Why? Because parallelization (adding machines) only helps with work you can split up. If your algorithm has fundamental inefficiency, machines can’t save you.

So Scalability is about whether system cost—time, resources, and complexity—remains controllable as scale grows.

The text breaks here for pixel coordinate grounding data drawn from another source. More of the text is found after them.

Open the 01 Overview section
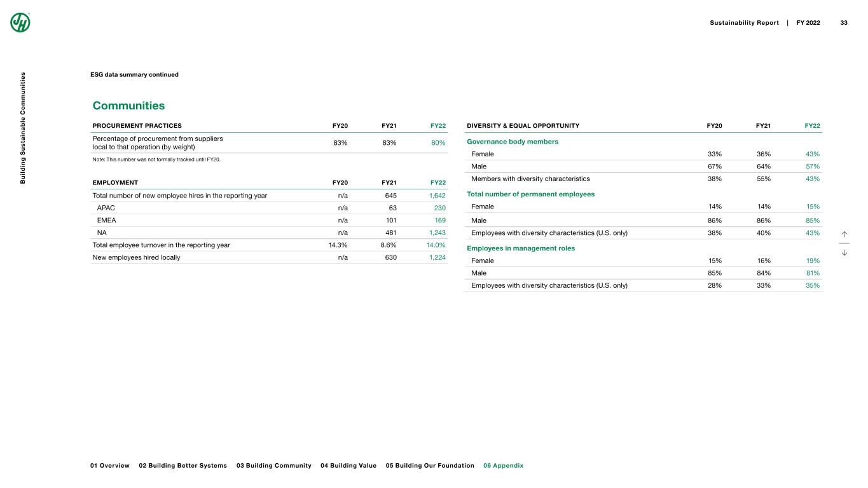Image resolution: width=868 pixels, height=488 pixels. (110, 466)
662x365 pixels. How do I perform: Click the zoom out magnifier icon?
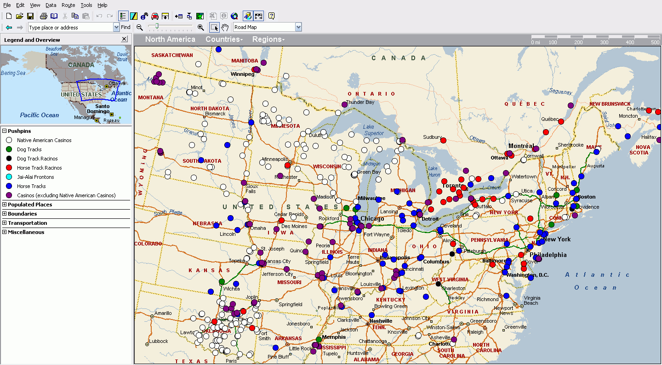click(140, 27)
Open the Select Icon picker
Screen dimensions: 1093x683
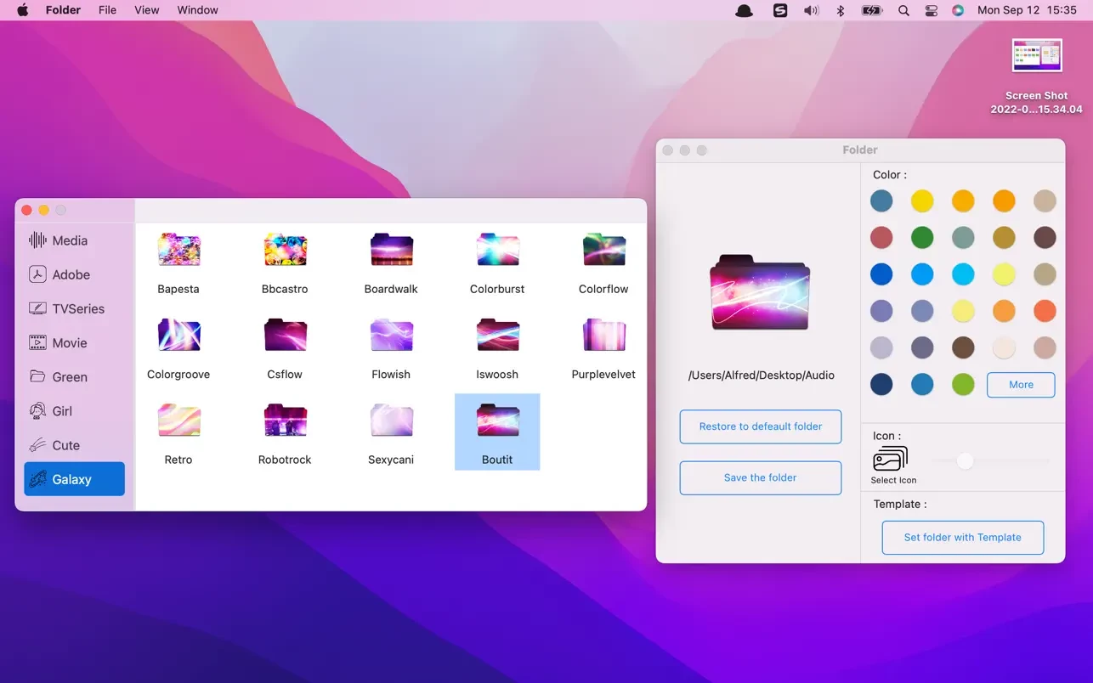point(891,459)
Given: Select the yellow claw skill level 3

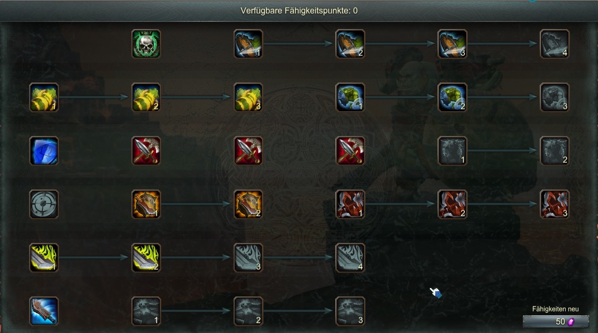Looking at the screenshot, I should [249, 97].
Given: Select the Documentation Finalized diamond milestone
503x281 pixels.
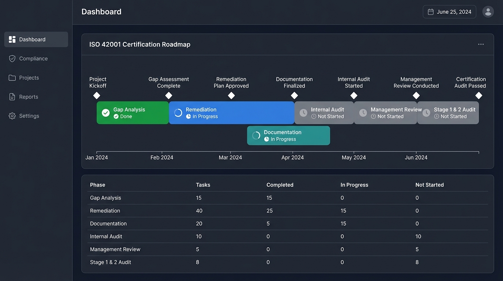Looking at the screenshot, I should tap(294, 95).
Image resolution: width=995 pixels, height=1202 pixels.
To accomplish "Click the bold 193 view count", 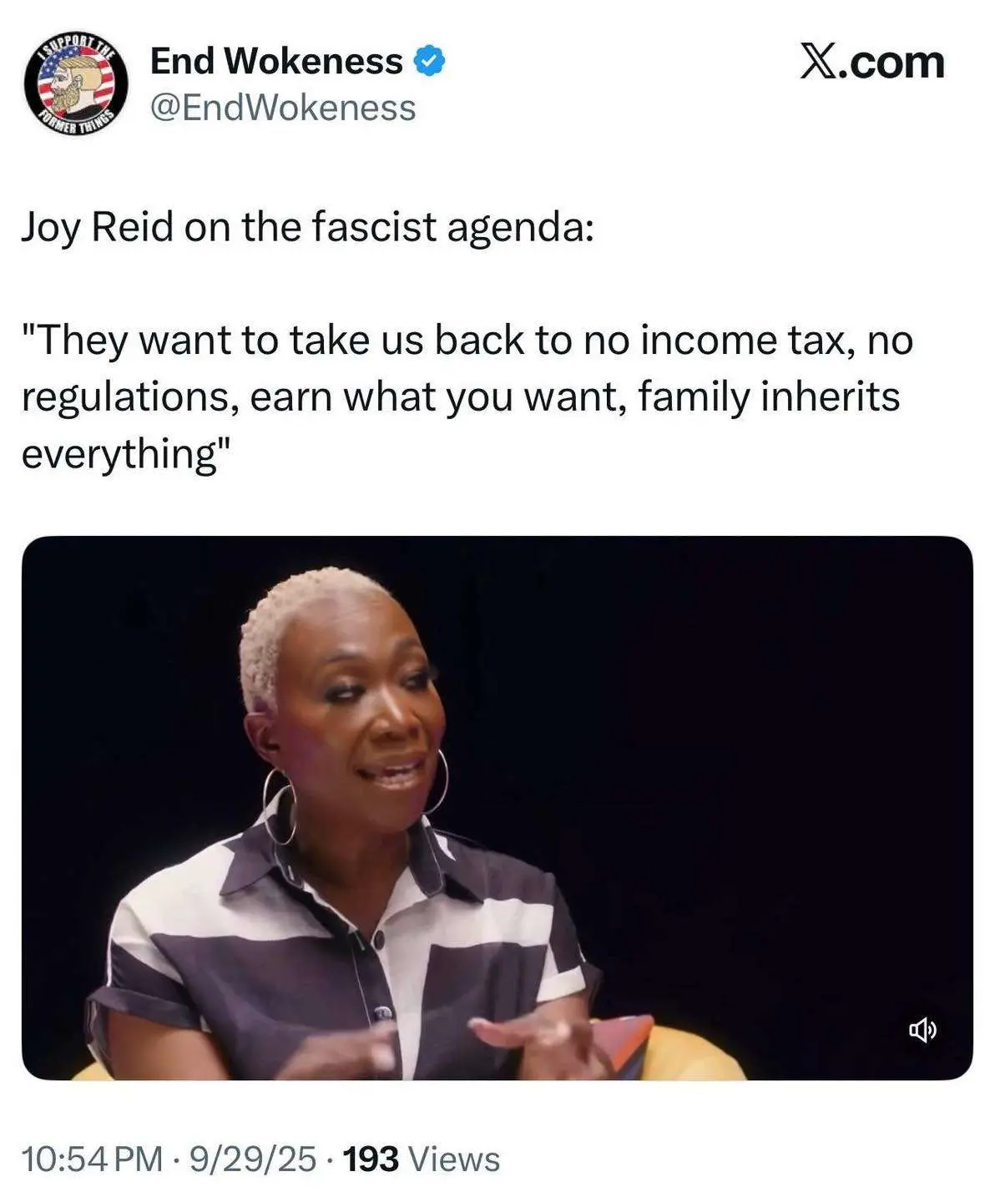I will [x=371, y=1159].
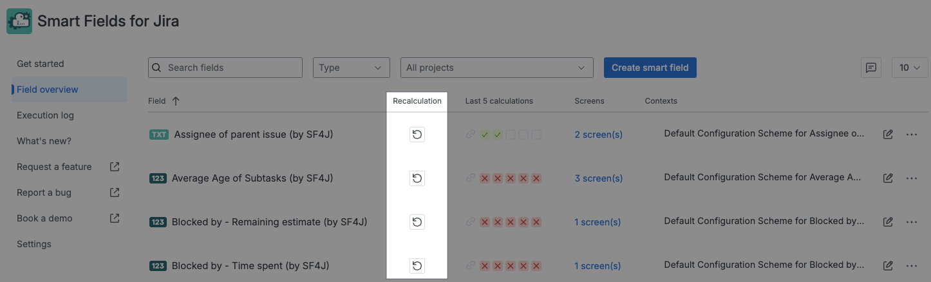The width and height of the screenshot is (931, 282).
Task: Edit the Assignee of parent issue field
Action: point(888,135)
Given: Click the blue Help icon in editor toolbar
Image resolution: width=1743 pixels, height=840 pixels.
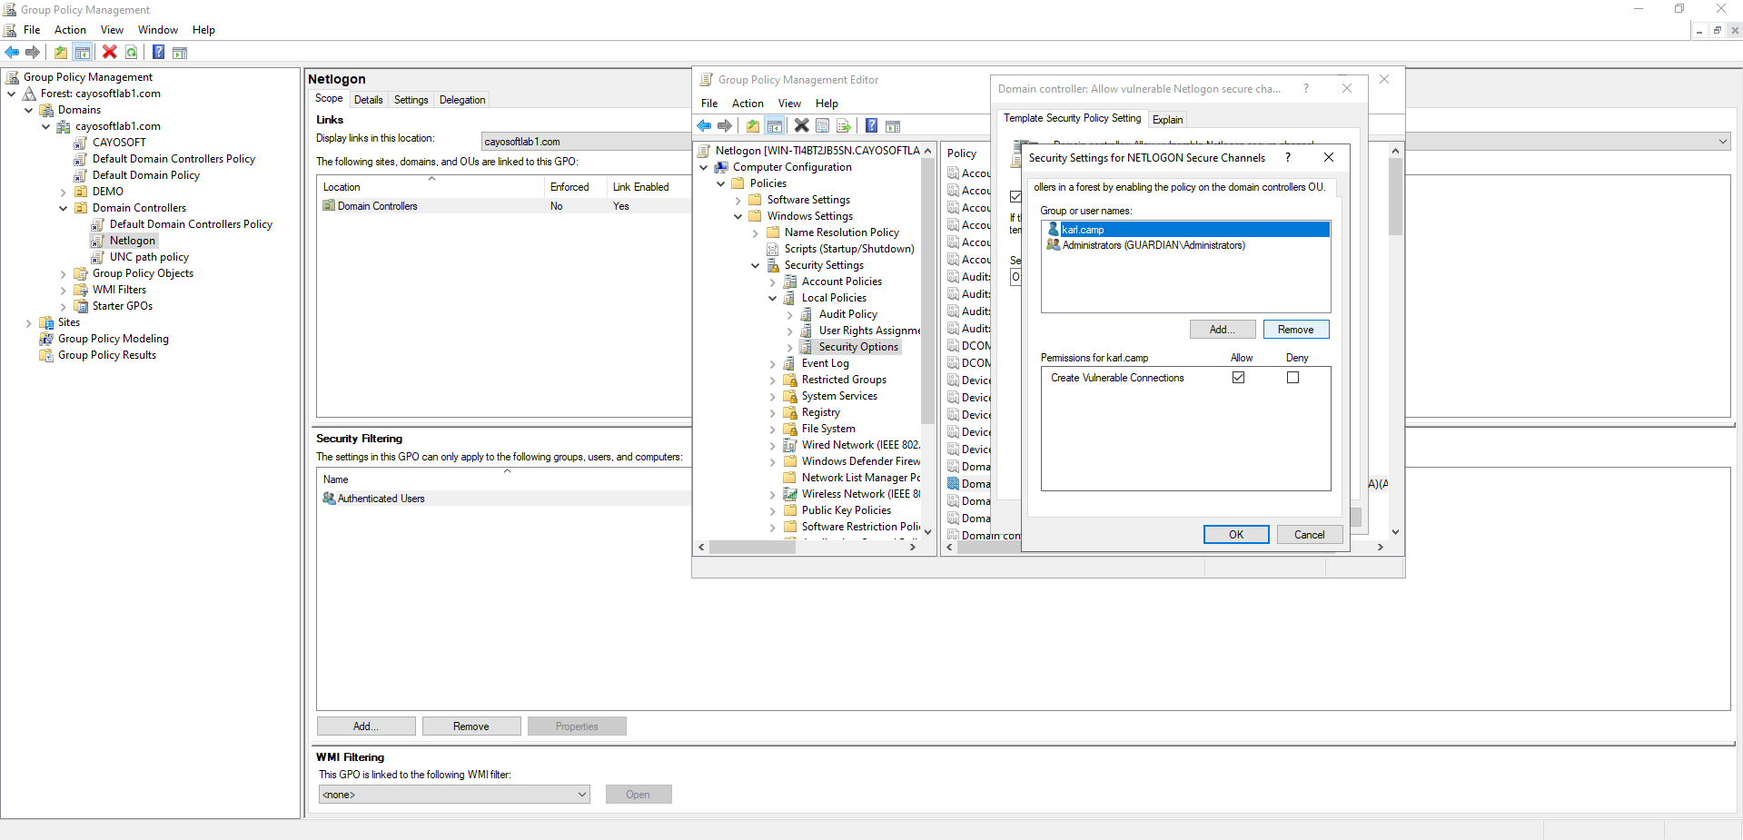Looking at the screenshot, I should 871,126.
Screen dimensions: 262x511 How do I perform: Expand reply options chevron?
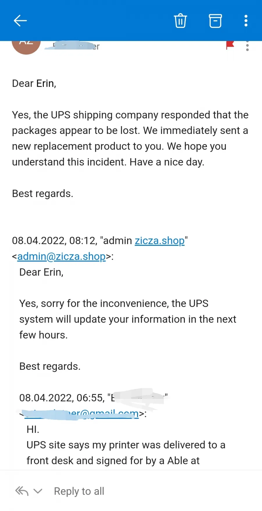[x=38, y=491]
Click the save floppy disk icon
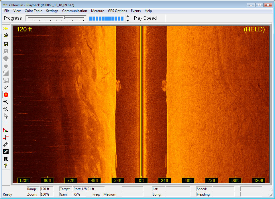 (x=6, y=44)
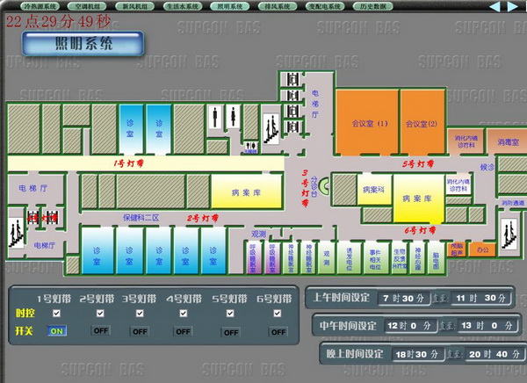527x383 pixels.
Task: Click the 上午时间设定 start time field
Action: [404, 299]
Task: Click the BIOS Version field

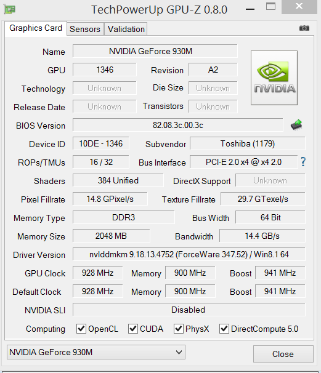Action: (178, 125)
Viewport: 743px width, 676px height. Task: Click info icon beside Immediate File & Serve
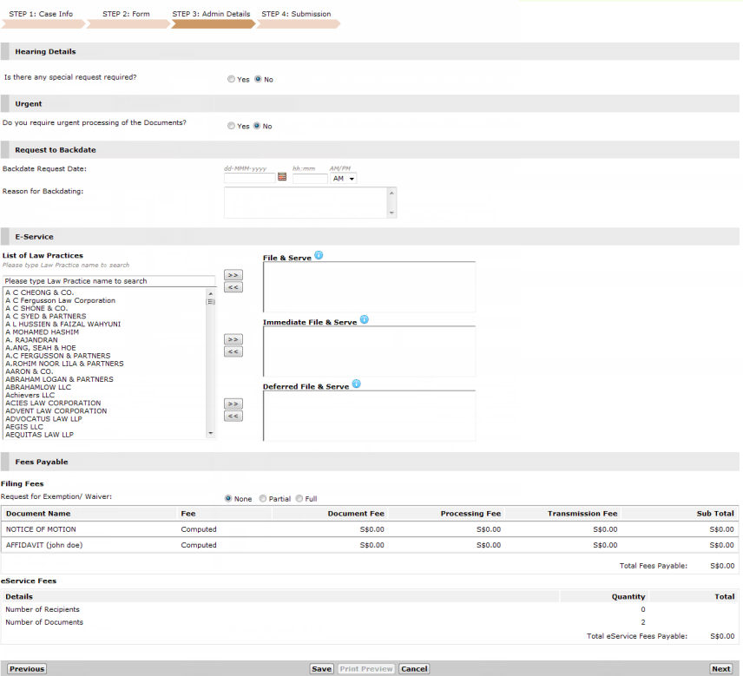click(364, 320)
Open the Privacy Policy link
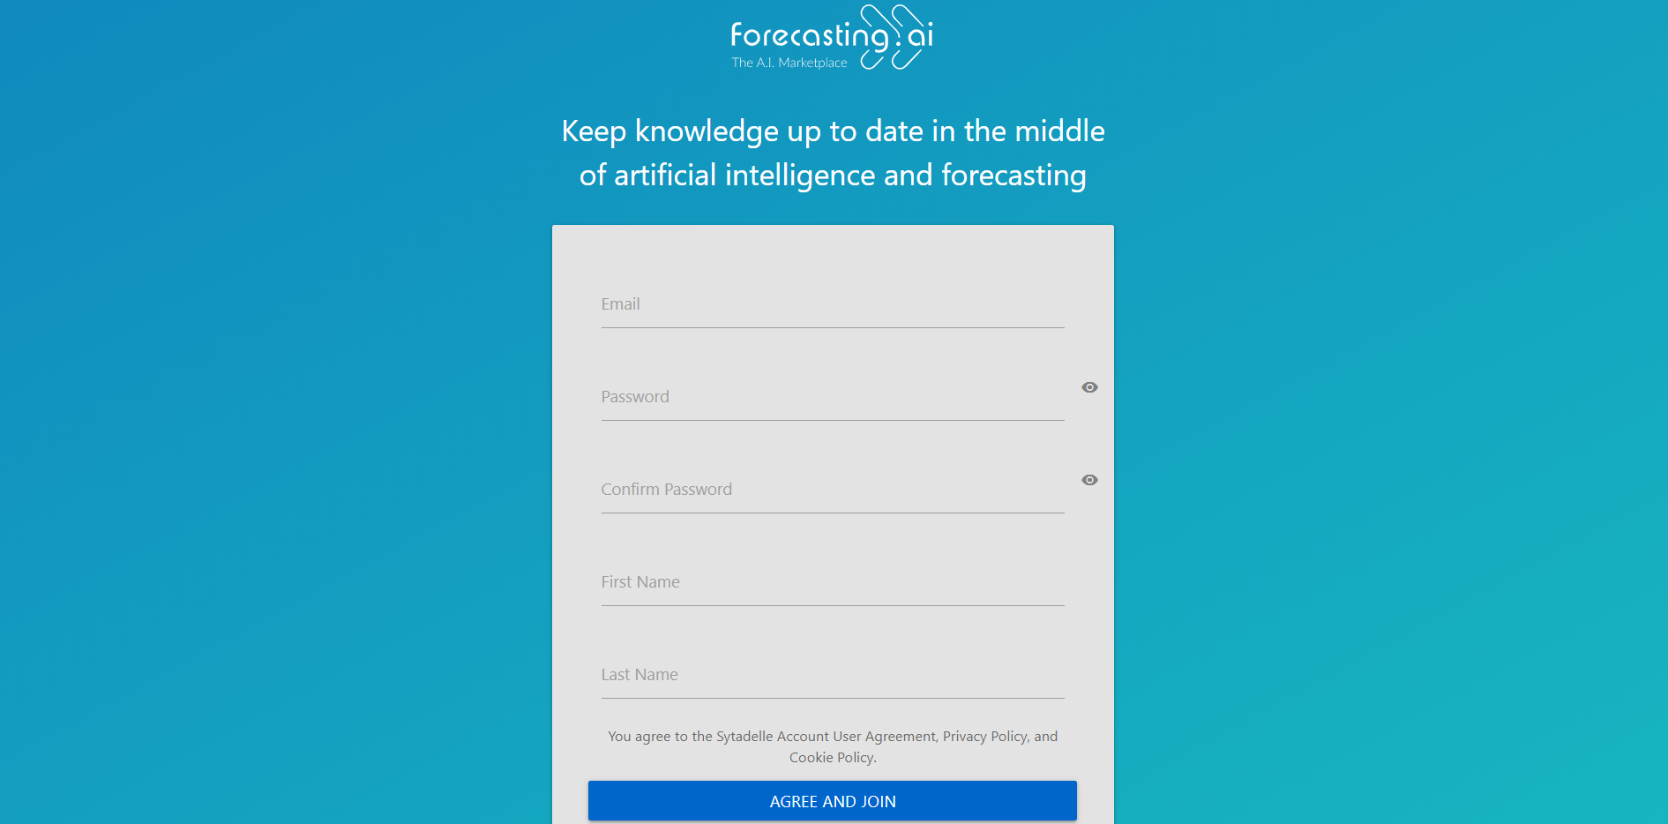Screen dimensions: 1668x824 pyautogui.click(x=984, y=737)
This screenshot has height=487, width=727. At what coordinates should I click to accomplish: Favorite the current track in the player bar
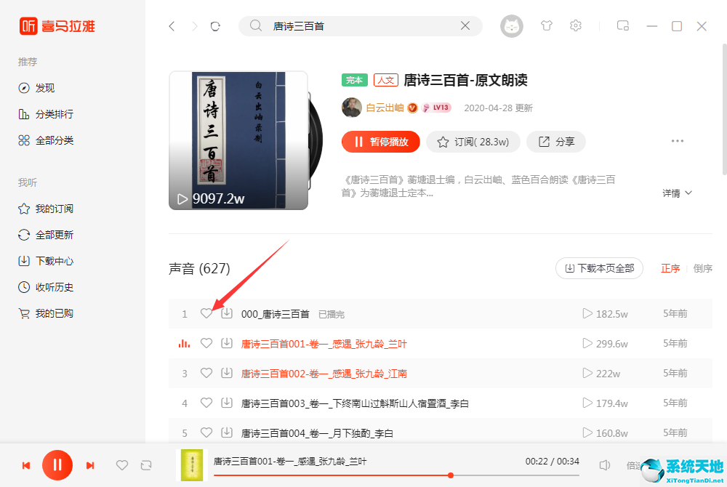coord(122,465)
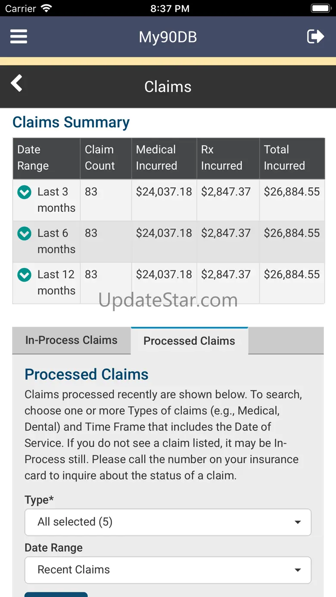Viewport: 336px width, 597px height.
Task: Tap the My90DB header title
Action: point(168,37)
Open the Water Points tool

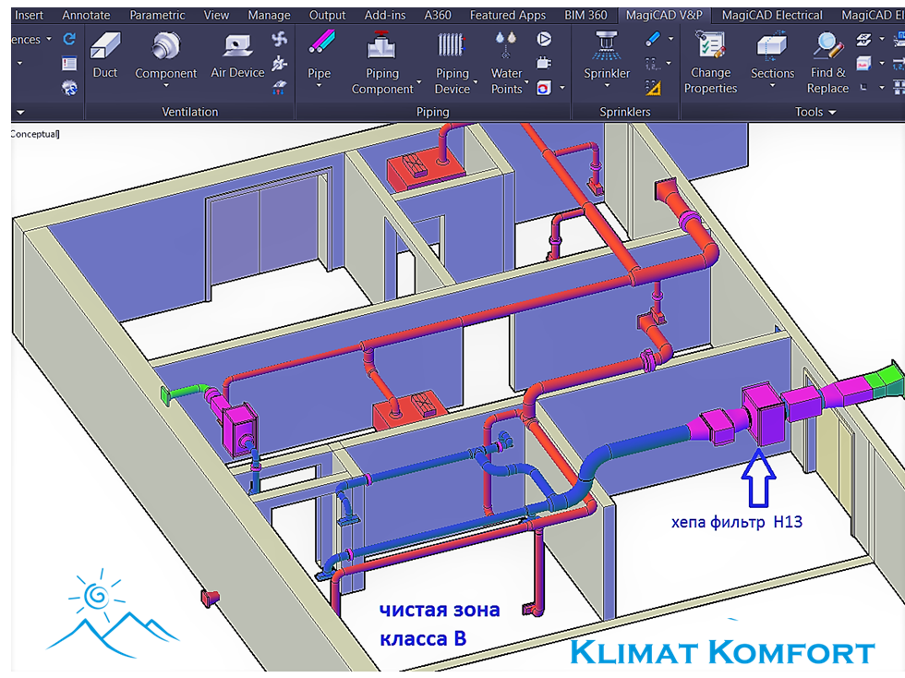(x=506, y=46)
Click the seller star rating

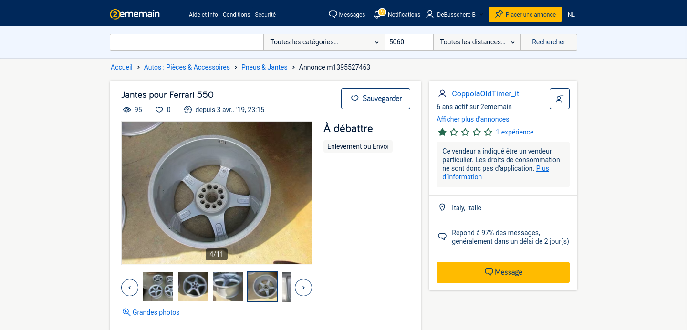[x=465, y=132]
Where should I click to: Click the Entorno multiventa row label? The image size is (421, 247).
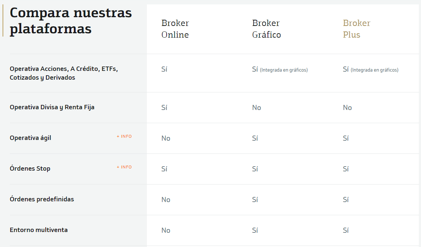pos(38,230)
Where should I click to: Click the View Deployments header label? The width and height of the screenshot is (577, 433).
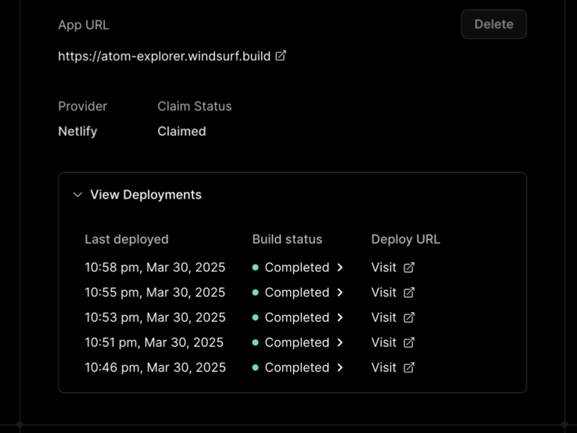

Part 2: Real Example - Finding Similar Images Across 1 Million Photos

The Brute-Force Disaster

Your product: “Find all images similar to this photo of a cat.”

Brute-force approach:

For each of 1M photos:
  - Load image
  - Compute 2048-dim embedding (CNN)
  - Compare with query embedding (compute distance)
  - Check if distance < threshold

The numbers:

  • Embedding computation: ~50ms per image
  • 1M images × 50ms = 50,000 seconds = 14 hours
  • User clicks “find similar” and waits 14 hours? ❌

Why Adding Machines Doesn’t Help Much

Even if you have 100 machines (unrealistic), each processes ~10K images:

  • 10K × 50ms = 500 seconds = 8.3 minutes
  • Still way too slow. And you’ve bought 100 machines.

The real problem: You’re doing expensive work (CNN embedding) unnecessarily.


Part 3: Scaling Techniques (With Concrete Numbers)

Technique 1: Candidate Filtering (Reduce Search Space)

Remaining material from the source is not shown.